Friedman’s poems address a wide range of topics and situations, from pet birds to bear suits to sitting shiva, but Pretenders is at its best when it is boldly and baldly political.“If you want to know the future, / ask a broker,” Friedman writes in “Brokers”: “Brokers win wars, empty graves so they can fill them again.” In a world where futures are traded and money talks, Friedman implies, language is often the level on which violence and injustice take place, or where they find justification. To paraphrase T.S. Eliot, this the way the world ends — not with a bang, but with a euphemism. Friedman strikes this apocalyptic tone again in “Outage”: “The war bet on itself to win / and cashed in big time, … and then the whole / damn universe crashed.” In “The Serpent,” Friedman combines parable with political statement: “The serpent offers you a deal / on an apple. ‘Take it,’ he says. / ‘It won’t eat you,’ but it does.”
Against such bold statements about Western consumer culture, Friedman’s more personal poems, many of which strike quite intimate notes, can seem surprising. “On Sex” is a playful, confessional exploration of the barbed exchanges that can occur between lovers. “Note to Self on Getting Fired” is just what its title suggests.

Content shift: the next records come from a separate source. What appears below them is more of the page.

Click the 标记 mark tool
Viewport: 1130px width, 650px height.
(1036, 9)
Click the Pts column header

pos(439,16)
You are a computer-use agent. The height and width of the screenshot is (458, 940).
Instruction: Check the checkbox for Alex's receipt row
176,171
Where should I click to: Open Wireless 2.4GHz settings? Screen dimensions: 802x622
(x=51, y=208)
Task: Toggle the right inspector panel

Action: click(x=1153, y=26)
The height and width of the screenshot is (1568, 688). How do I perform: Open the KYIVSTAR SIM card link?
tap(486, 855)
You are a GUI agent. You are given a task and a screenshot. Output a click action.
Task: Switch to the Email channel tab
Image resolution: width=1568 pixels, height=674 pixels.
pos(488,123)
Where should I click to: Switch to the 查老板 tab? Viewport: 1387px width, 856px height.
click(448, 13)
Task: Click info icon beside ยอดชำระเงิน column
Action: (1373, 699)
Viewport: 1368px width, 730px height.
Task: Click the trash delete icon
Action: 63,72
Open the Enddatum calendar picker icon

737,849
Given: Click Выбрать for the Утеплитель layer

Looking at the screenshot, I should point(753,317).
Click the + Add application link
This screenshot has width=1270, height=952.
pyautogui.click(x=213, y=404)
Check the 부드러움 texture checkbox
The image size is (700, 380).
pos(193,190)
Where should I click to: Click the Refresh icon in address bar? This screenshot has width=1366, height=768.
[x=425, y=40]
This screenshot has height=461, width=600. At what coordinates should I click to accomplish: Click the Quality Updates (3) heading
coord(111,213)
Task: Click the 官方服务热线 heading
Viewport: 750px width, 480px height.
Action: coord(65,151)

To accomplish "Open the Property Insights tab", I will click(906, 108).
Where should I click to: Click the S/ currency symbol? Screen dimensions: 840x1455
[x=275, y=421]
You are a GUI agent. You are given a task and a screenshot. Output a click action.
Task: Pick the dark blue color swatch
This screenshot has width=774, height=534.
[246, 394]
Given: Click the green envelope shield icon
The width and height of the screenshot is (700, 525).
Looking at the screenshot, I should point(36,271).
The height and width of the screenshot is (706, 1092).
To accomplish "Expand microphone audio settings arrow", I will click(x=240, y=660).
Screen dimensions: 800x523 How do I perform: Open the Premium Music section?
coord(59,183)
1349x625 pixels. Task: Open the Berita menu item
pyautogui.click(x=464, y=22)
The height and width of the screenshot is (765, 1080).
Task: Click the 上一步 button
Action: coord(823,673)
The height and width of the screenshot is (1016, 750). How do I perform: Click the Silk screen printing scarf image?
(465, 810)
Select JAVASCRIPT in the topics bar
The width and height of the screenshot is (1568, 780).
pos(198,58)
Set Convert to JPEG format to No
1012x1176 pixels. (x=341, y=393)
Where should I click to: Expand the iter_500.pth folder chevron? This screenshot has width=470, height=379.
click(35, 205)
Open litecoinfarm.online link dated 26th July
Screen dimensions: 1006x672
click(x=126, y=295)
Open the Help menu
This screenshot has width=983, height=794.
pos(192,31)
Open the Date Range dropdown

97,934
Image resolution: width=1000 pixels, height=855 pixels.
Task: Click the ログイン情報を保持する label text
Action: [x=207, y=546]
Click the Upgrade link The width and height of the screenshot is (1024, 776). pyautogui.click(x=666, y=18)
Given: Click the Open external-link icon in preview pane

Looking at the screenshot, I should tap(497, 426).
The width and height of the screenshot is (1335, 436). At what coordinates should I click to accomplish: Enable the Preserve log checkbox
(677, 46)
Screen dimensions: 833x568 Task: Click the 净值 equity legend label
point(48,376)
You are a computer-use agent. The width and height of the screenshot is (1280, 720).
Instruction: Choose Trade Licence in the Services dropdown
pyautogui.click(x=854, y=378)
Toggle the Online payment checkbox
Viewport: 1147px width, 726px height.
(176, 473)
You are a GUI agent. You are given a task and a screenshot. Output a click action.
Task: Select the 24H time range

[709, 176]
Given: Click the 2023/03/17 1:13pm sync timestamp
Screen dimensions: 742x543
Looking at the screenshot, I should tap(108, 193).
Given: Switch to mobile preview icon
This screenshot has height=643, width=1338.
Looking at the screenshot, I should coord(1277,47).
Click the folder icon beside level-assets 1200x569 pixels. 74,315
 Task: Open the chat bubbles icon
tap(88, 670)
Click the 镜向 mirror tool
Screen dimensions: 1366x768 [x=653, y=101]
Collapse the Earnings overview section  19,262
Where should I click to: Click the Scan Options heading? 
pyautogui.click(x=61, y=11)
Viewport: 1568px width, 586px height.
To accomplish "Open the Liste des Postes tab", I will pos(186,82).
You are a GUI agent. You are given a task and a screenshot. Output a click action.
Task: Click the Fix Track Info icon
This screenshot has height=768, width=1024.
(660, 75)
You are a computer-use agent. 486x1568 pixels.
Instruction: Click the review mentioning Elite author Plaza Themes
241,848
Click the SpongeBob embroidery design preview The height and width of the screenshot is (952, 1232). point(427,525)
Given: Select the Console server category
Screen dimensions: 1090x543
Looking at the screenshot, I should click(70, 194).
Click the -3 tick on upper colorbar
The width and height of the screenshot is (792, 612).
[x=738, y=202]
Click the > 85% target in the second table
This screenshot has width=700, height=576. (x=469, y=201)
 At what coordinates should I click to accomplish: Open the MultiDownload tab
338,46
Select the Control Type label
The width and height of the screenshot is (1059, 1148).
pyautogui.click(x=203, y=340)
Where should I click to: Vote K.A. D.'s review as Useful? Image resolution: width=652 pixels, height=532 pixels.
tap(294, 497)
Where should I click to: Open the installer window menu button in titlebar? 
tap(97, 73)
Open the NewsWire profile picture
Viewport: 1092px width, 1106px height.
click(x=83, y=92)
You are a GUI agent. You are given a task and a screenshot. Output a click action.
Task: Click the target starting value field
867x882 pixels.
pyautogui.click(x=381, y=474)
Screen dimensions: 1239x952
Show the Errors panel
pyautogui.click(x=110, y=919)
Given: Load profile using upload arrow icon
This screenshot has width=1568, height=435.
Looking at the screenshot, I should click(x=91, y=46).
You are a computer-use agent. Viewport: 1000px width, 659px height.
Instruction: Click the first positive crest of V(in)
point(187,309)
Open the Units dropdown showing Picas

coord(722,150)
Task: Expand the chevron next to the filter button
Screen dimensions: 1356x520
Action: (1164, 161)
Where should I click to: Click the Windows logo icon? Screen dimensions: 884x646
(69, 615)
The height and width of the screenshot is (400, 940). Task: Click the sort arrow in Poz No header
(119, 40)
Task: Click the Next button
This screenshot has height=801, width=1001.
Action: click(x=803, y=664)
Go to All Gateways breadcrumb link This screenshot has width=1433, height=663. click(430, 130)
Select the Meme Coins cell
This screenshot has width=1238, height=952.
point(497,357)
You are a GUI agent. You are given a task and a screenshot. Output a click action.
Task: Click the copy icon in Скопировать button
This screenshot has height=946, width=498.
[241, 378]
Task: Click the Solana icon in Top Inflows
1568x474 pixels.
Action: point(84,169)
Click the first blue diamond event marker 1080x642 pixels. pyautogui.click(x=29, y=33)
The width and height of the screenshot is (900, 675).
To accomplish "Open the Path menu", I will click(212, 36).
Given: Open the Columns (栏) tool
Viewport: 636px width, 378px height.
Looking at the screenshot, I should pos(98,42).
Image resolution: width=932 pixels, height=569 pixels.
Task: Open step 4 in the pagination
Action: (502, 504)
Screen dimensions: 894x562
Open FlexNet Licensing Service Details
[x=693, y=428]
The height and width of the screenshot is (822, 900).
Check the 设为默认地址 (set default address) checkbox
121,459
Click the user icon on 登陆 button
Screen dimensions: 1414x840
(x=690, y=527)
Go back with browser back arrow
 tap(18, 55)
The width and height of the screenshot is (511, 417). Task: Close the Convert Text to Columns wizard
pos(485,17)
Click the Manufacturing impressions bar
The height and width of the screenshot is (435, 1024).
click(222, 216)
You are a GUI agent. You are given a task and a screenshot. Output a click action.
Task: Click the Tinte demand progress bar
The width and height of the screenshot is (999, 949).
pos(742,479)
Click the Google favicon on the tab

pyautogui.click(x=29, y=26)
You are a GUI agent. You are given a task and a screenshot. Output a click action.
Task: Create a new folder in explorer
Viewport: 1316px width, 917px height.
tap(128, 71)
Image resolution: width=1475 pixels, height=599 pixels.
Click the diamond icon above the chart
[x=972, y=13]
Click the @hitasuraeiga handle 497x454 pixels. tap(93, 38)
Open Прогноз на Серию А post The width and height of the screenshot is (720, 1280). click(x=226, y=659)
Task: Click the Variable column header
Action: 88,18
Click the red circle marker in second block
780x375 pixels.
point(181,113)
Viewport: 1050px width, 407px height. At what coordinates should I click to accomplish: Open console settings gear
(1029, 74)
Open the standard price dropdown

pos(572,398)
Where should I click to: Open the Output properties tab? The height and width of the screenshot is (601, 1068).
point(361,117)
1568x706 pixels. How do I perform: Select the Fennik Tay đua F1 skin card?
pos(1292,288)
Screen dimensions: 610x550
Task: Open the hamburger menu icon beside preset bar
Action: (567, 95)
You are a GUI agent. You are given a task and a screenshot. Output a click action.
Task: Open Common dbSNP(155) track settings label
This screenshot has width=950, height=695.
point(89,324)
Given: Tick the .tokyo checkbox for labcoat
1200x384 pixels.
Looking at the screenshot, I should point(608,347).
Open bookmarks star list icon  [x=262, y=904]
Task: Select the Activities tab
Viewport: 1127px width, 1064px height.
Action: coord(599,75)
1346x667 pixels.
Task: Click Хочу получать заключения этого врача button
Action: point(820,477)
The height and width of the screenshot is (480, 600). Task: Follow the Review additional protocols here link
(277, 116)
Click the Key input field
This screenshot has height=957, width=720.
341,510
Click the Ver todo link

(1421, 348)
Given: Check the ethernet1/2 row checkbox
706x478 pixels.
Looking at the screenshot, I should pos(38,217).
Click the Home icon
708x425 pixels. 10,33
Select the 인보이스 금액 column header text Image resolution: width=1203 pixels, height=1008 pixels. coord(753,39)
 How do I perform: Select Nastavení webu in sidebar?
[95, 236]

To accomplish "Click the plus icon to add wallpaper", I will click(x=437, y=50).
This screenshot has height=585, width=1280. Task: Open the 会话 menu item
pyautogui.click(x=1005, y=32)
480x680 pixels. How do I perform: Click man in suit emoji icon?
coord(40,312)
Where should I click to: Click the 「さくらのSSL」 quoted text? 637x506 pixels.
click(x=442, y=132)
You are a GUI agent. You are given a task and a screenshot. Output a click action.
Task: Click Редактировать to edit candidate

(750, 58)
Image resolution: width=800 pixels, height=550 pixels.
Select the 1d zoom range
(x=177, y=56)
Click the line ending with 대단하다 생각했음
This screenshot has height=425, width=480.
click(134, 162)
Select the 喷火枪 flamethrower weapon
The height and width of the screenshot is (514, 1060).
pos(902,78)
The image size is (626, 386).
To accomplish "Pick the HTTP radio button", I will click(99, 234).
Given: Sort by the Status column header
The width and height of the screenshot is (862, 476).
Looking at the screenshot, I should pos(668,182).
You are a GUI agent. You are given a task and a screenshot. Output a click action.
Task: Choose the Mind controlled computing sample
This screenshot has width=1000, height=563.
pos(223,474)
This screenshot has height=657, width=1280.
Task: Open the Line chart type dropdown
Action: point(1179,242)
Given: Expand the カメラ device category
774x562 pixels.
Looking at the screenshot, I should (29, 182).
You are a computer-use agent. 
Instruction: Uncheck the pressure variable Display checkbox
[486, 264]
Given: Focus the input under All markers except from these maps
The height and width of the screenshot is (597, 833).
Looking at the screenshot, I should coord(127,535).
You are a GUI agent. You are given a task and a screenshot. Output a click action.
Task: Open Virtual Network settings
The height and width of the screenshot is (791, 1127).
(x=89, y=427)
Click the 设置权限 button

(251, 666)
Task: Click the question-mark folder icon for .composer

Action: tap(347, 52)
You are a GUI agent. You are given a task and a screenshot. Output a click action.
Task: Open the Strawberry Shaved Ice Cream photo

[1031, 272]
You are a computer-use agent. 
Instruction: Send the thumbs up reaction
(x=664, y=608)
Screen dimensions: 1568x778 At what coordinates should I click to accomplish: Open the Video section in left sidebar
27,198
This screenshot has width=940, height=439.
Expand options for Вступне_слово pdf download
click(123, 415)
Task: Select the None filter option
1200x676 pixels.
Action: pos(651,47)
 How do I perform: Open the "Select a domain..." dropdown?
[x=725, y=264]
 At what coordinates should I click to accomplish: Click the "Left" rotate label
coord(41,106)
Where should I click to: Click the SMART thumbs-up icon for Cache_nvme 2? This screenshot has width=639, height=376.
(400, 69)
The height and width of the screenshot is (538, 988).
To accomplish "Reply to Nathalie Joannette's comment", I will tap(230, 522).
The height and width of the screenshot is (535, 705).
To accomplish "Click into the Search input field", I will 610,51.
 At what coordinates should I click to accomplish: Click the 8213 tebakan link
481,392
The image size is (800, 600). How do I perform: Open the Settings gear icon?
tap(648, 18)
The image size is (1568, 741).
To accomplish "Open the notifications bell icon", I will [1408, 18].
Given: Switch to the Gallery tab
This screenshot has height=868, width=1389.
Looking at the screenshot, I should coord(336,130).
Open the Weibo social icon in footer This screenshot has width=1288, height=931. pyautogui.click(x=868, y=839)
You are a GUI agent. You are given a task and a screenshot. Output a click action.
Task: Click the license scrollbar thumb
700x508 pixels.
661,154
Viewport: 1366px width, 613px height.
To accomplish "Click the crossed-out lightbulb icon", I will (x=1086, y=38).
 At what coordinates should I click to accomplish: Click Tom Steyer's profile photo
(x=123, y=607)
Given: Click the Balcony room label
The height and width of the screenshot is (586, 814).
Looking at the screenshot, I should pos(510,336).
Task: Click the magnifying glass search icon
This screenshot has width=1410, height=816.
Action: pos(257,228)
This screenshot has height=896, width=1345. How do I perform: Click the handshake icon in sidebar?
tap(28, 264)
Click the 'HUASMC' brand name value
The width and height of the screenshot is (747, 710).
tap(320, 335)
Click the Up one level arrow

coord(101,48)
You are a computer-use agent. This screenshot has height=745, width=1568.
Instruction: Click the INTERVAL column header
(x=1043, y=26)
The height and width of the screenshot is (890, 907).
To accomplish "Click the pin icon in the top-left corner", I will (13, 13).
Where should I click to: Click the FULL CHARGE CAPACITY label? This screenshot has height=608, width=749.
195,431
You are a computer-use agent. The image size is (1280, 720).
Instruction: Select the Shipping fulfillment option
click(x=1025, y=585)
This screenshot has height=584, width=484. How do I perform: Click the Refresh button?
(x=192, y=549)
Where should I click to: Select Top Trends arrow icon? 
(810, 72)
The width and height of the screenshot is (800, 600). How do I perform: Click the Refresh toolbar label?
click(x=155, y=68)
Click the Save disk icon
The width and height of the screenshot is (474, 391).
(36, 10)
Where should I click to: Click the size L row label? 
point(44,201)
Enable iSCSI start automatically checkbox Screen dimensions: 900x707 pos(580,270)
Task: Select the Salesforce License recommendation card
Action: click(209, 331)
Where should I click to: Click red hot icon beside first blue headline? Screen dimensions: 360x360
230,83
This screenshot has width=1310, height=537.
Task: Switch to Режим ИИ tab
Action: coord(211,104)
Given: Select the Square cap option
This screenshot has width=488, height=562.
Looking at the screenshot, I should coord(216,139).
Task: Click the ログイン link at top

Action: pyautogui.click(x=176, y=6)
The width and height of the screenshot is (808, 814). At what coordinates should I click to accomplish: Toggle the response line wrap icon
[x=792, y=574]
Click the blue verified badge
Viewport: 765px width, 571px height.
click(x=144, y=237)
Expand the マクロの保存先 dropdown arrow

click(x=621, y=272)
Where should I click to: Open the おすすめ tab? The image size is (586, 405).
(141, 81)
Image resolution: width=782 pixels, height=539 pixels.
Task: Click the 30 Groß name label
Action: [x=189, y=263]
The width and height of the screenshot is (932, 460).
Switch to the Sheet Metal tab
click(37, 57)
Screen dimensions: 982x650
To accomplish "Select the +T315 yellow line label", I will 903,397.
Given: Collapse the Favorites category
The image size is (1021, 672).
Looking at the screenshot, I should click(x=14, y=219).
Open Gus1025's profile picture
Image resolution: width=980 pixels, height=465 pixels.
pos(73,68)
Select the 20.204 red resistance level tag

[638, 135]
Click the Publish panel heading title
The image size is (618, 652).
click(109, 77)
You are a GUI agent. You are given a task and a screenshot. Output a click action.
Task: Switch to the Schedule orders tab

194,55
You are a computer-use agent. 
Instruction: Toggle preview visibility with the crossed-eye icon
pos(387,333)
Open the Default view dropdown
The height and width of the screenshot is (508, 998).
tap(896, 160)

In “Good News,” the speaker scans his life of sickness, fear, and Occupy Wall Street, ultimately determining, “Good news is far away and travels slowly.” It is somewhat difficult to square the bumbling speaker of these workaday poems with the sharper, more direct and politically incisive speaker of poems like “Brokers” and “Outage.”
A quick note about the book’s editing seems necessary: though the volume is nicely organized and laid out, it contains many typographical errors, particularly for such a short book. At times, missing commas, dashes, and quotation marks could cause confusion and misreading, which is a shame given the careful and various tonal registers of the poems.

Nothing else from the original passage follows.